NSF partners with NIST and Schmidt Sciences to support bioeconomy Scholars-in-Residence
The U.S. National Science Foundation and the U.S. National Institute of Standards and Technology (NIST), with substantial support from Schmidt Sciences, announced five Scholars-in-Residence awards to build expertise in and catalyze the development of standards and metrics for the bioeconomy.
The awards support the NSF and NIST missions to advance biotechnology and bioeconomy to ensure global competitiveness, national security, and economic growth of the U.S. NSF makes strategic investments in foundational and use-inspired research, technology translation, research infrastructure, and training. NIST promotes U.S. innovation and industrial competitiveness by advancing measurement science, standards and technology in many areas, including the bioeconomy. NIST convenes industry stakeholders to support the development and adoption of standards as a key component of technology translation and commercialization.
Schmidt Sciences accelerates scientific knowledge and breakthroughs with the most promising, advanced tools to support a thriving planet. The organization prioritizes research in areas poised for impact, including artificial intelligence and biosciences, among others, and also supports researchers across a variety of disciplines through its science systems program.

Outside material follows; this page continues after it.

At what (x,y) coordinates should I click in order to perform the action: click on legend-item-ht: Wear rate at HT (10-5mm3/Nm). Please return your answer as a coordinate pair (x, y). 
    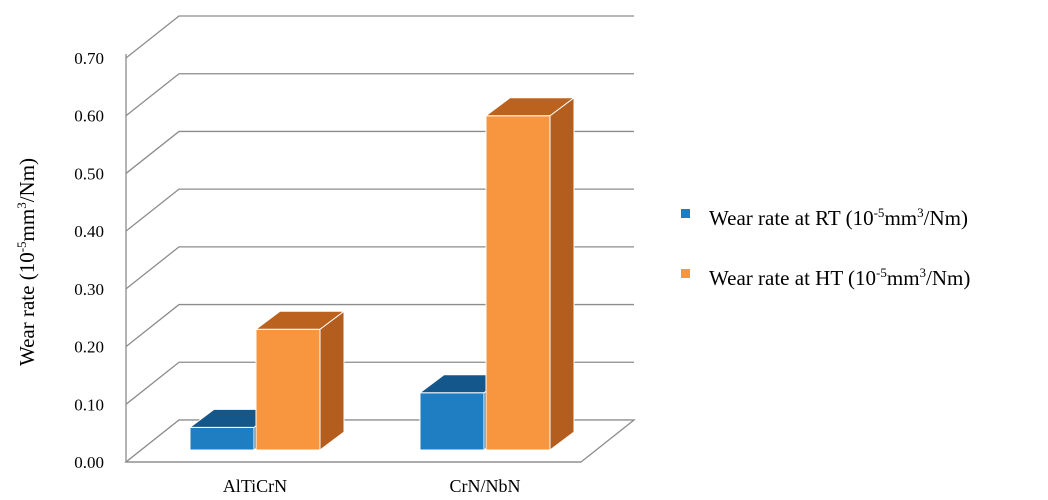
    Looking at the image, I should click on (826, 278).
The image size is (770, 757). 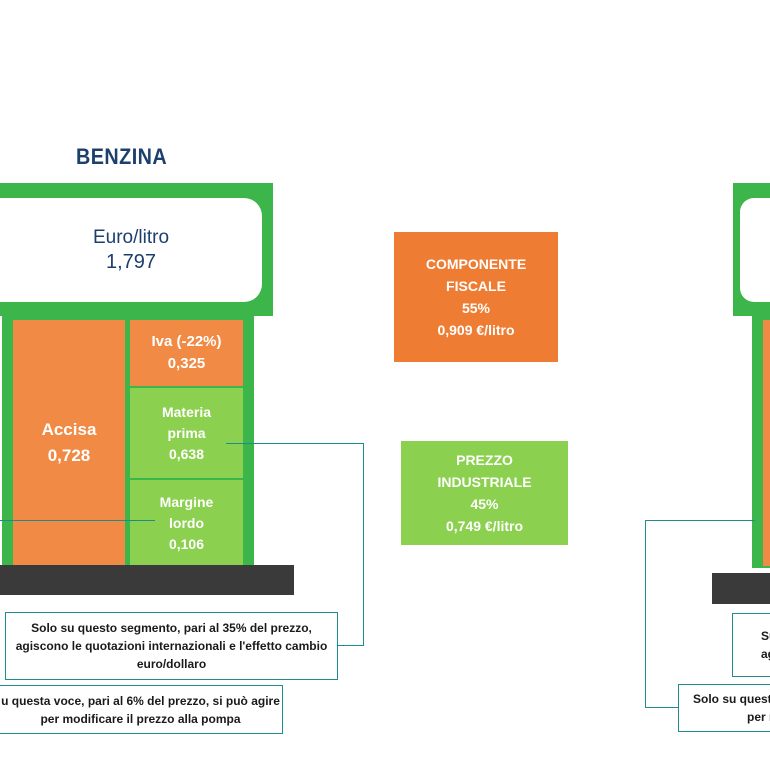 What do you see at coordinates (122, 156) in the screenshot?
I see `fuel-title: BENZINA` at bounding box center [122, 156].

Through the Scholars-in-Residence awards, researchers will have the opportunity to spend dedicated time in a NIST laboratory learning first-hand to develop standards in fields associated with biotechnology and the bioeconomy. Scholars will play a pivotal role in enabling commerce through the development of standards and metrics focused on broadly applicable objectives and workflows commonly used for engineering microorganisms, cell lines, and cell-free systems. Key goals of the program are to accelerate engineering biology research and development and to enable curation of high-quality data for predicting gene function from sequence using artificial intelligence (AI). The initiative will make use of the state-of-the-art, integrated laboratory automation systems at NIST’s Living Measurement Systems Foundry, and the expertise of the full-time staff who will serve as hosts.
"NSF is delighted to be able to collaborate with NIST on the Bioeconomy Scholars-in-Residence program," said Theresa Good, NSF Biological Sciences Directorate head. "We look forward to the role that the first Scholars-in-Residence will have in creating the shareable standards that are so important for achieving the full potential of biofoundries and programmable cloud labs to advance the U.S. bioeconomy."

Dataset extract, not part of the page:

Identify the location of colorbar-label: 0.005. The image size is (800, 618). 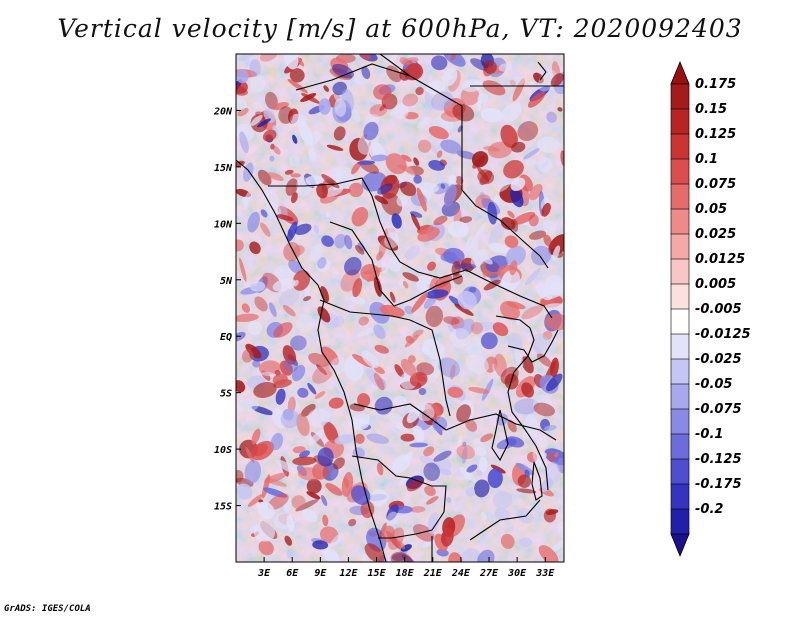
(716, 284).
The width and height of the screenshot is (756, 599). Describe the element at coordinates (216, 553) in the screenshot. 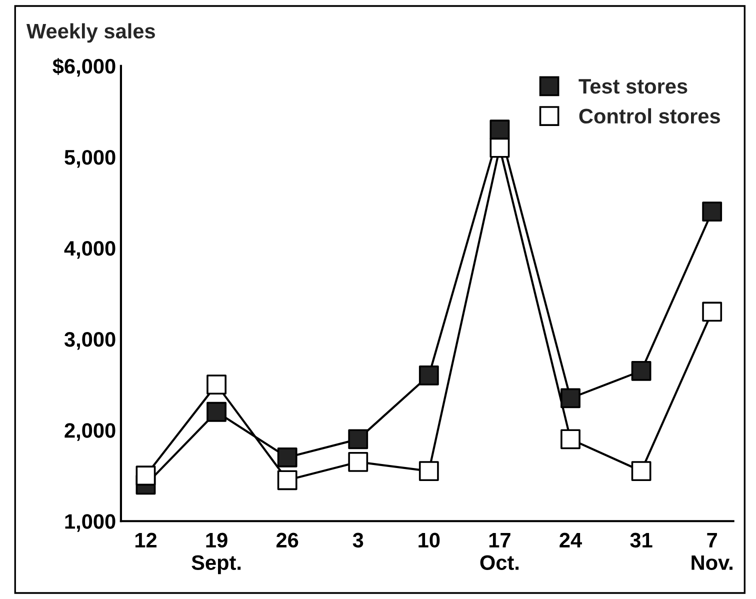

I see `x-tick-label: 19 Sept.` at that location.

"NIST is pleased to welcome these scholars to our laboratories to collaborate directly on the metrics that will shape tomorrow's biotechnology," said Sheng Lin-Gibson, chief of the NIST Biosystems and Biomaterial Division. "Standards are the foundational enablers of both scientific predictability and commerce. Through this joint initiative with NSF, we will empower researchers to co-develop robust, AI-ready frameworks that accelerate engineering biology and foster greater trust in biotechnology R&D."
The awards are:
- Developing a Standardized AI-ready Pipeline for Organizing, Representing, and Training on Massive Datasets of Integrated Genetic Circuits.
The Boston University Scholar-in-Residence will deploy Knox, an AI-ready platform for standardized biological circuit design and analysis that integrates high-quality ribonucleic acid (RNA) circuit data with machine learning, to extract, formalize and experimentally validate design rules, accelerating the design-build-test-learn cycle and enabling broader community access to standards-aligned computational tools for biological circuits. - A Standard Enabled Synthetic Biology Workflow to Produce AI-Ready Data.
The University of Colorado Boulder Scholar-in-Residence will develop and implement a standard-enabled prototypical synthetic biology workflow, integrating open-source tools and protocols to produce AI-ready data and accelerating the design, testing and reliable modeling of synthetic biology across the community. - Biophysical Protein Ladders Standards for Benchmarking High-throughput Studies.
The University of Kansas Medical Center Scholar-in-Residence will generate protein ladders containing high-resolution samples of partial loss-of-function (pLoF) mutations to benchmark high-throughput assays for their ability to resolve pLoF mutations, helping AI tools more accurately predict protein function from sequence. - Defining Reproducibility in PURE Cell-Free Expression through Ontological Benchmarking and a Minimal Information Reporting Standard.
The University of Minnesota Twin Cities Scholar-in-Residence will leverage NIST's high-throughput capabilities to develop a minimal information standard for Protein synthesis Using Recombinant Elements (PURE) cell-free expression and provide benchmarking metrics enabling researchers to rigorously characterize, troubleshoot and compare PURE preparations at the molecular level. - Standardized Computational Workflows for Modeling and Inference of RNA Strand-exchange Circuits.
The Utah State University Scholar-in-Residence will develop a standardized, machine-readable computational workflow that combines experimental data with machine learning to improve the predictive power of mechanistic models of RNA strand-exchange circuits.